なので私の定義から行くと藤本タツキさんは天才なのだが、id:floyd0に言わせると天才ではないという。その理由として上げられているのがこれらのものだ。
■言語能力の低さ
■キャラの造形範囲の狭さ
■世界観とその表現力の低さ
■デザインセンスが実はあまりない
■努力家ではあるけども卑怯な手を使う
■漫画力に対してテーマ性が過剰
■ファンに影響力を与えられていない
https://www.byosoku100.com/entry/2021/07/22/000855
(いずれも項目名のみ抜粋)
これらひとつひとつが本当にそうなのかはきちんと検討されるべきだろうが、あまりに長くなるのでここでは割愛。ということは「言語化能力が高く」 「キャラの造形範囲が広く」「世界観とその表現力が高く」「デザインセンスがあり」「卑怯な手(オマージュ)を使わず」「漫画力に対してテーマ性がちょうどよく」「ファンに影響を与えられる」人を、id:floyd0は天才と定義しているのだろうか。
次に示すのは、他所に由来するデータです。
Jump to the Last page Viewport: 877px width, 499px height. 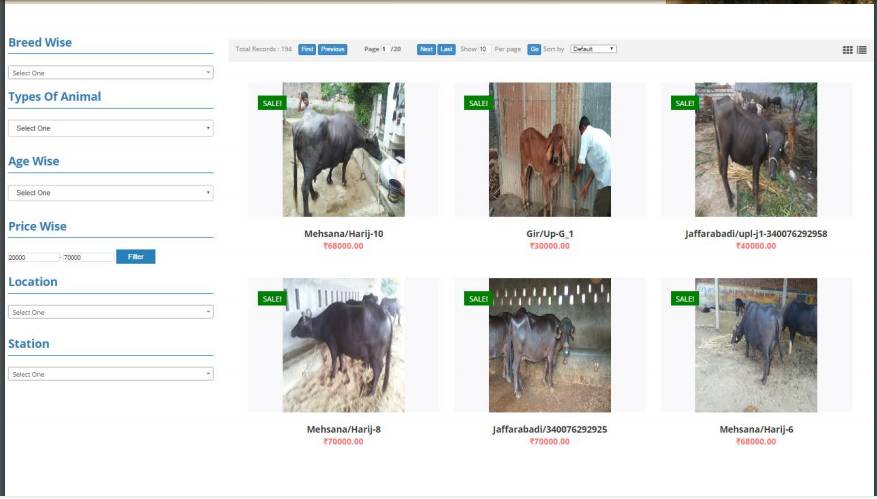[446, 49]
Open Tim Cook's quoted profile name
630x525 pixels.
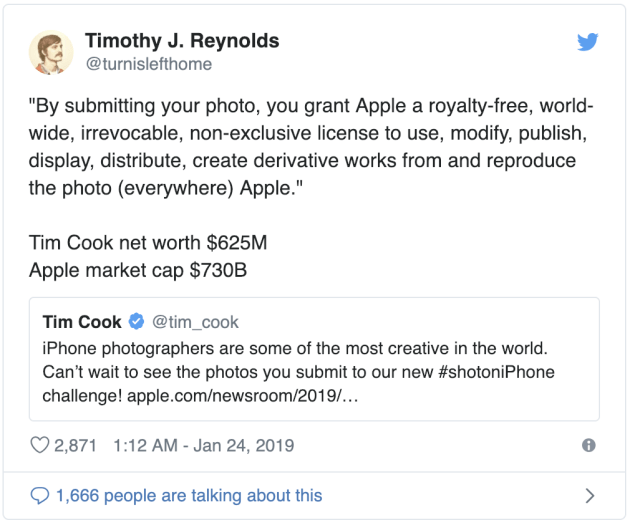coord(82,322)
私はそこまで解像度の高い定義をしているとは思えない。
id:floyd0は、単にフィーリングによって作家を天才/天才ではないと分け、後者の悪い点を指摘しているだけなのではないか。
なぜなら、このような指摘はしようと思えばいくらでもできるからだ。例えばid:floyd0が天才と定義している冨樫義博も「霊丸はどどん波のパクリであり、主人公の必殺技にそういうものを使うなどオリジナリティが欠如しており、天才ではない」「連載を平気で落とす作家はプロ意識に欠けており、天才ではない」などいかように言うこともできるだろう。両者に明確な定義があるとは思えず、上げられている項目を定量的に評価できるとも思えず、単になんとなく分けているにすぎないと感じる。
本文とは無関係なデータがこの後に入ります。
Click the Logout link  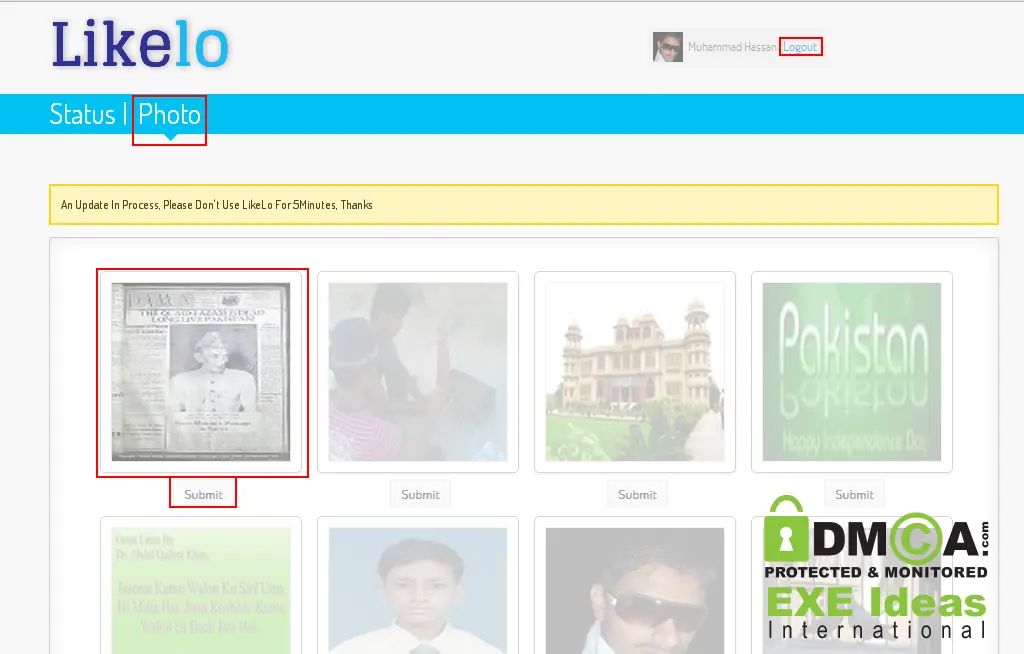tap(800, 47)

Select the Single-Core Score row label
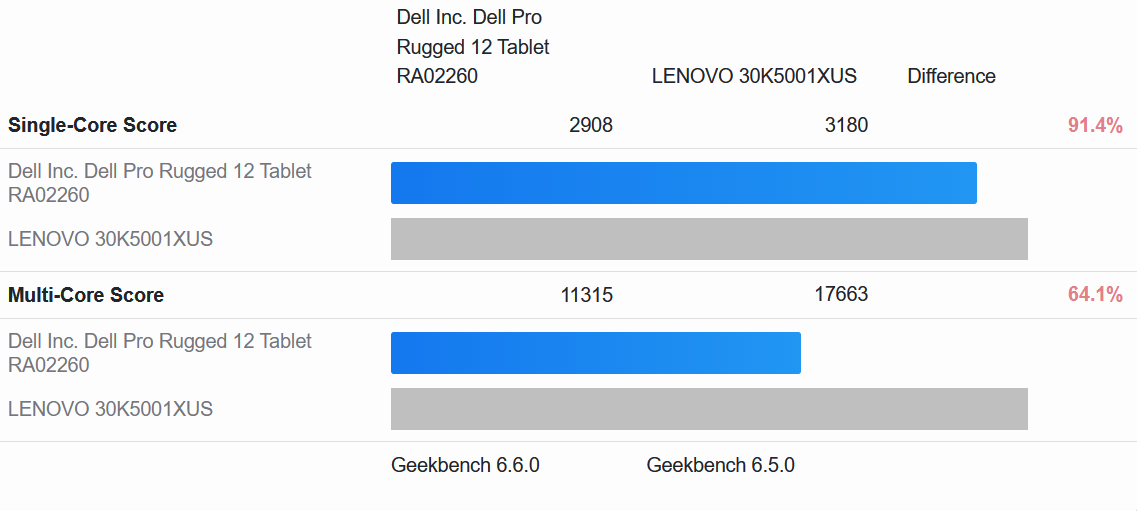click(92, 125)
ここからは私の推測が混ざる。id:floyd0はなぜ冒頭のエントリを書いたのか?
おそらくは以下のような動機だと、私は感じた。
- 自分は藤本タツキを評価していない。
- そんな作家が天才と褒めそやされているのが気に食わない。
- 藤本タツキが天才でない理由をあげつらって、上記の流れに水をかけたい。
実はこういう妬みのありかた自体は、私も理解はできる。ある作品が大げさな惹句や賞賛とともにSNSの海に拡散していくムーブメントには私も辟易しているし、それが自分の評価と食い違っていて苛立った経験は私にもある。ある程度フィクションを読み込んでいる自意識のある人間は、そうでない人間が大げさに称賛しているのを見て腹が立ったりもするものである。今回も「お前そこまでフィクション好きじゃないだろ」みたいな有名人が『ルックバック』を褒めそやすのを見て、なんだかなあとは感じた。
ただし〈藤本タツキが天才でない〉という結論に向かって論理を組み立ててしまったため、創作者に対して侮辱的な表現が出てくるのが私のカンに触った。
それにプロ漫画家(超一線級のSクラスではない)までがTwitterで心を動かされたとか言っている。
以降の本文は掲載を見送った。